The main reason for the physical and behavioural differences between dogs and wolves would be domestication.
“Dr. Temple Grandin, animal behavioral geneticist at Colorado State University, claims that domestication is best defined as “a process by which a population of animals becomes adapted to man and the captive environment by some combination of genetic changes occurring over generations” (Grandin & Deesing, 1998).
As a dog undergoes domestication when it is young, it stays in the same behavioural state as that of a wolf pup.
The biological process of domestication resembles natural selection because the parent animals are forced to be reproductively isolated from the wild population.

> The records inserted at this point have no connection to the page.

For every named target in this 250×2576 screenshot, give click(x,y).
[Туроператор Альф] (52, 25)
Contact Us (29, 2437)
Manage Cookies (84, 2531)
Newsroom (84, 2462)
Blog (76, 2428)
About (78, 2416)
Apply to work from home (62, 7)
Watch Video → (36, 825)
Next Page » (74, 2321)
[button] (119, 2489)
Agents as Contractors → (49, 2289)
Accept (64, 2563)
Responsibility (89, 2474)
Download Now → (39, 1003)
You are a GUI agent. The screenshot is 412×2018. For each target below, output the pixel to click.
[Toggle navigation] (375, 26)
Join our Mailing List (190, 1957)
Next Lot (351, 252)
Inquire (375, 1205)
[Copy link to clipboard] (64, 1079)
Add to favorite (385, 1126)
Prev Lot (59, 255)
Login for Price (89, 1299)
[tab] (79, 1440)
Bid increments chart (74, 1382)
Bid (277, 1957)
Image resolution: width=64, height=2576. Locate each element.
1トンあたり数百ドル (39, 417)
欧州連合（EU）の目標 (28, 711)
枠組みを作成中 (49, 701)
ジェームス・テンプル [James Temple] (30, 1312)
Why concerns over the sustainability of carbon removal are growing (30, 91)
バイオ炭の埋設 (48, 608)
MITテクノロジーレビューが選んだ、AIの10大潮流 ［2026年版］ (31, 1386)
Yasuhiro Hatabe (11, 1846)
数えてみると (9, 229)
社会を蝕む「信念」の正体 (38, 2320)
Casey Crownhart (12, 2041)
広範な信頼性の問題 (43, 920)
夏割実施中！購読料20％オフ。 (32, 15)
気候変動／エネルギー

The small founder group of captive animals is, at first, very inbred; however, in time it will undergo a process of genetic drift, which is an accumulation of random mutations that occur in small populations. Over successive generations, the domesticated animals will also undergo genetic changes in response to their new, human environment (Clutton-Brock, 1995).
Domestication also affects different behaviours such as a dog barking and a wolf howling. Barking is commonly seen to be developed through domestication as a warning system to humans.
Domestication has altered the physical appearance of dogs. Dogs present a striking example of neoteny, the retention of juvenile characteristics in the adults. They are similar to young wolves in many of their mannerisms and physical features, such as large heads, flat faces, large eyes, submissiveness and vocalizing – all of which are exhibited in wolf puppies.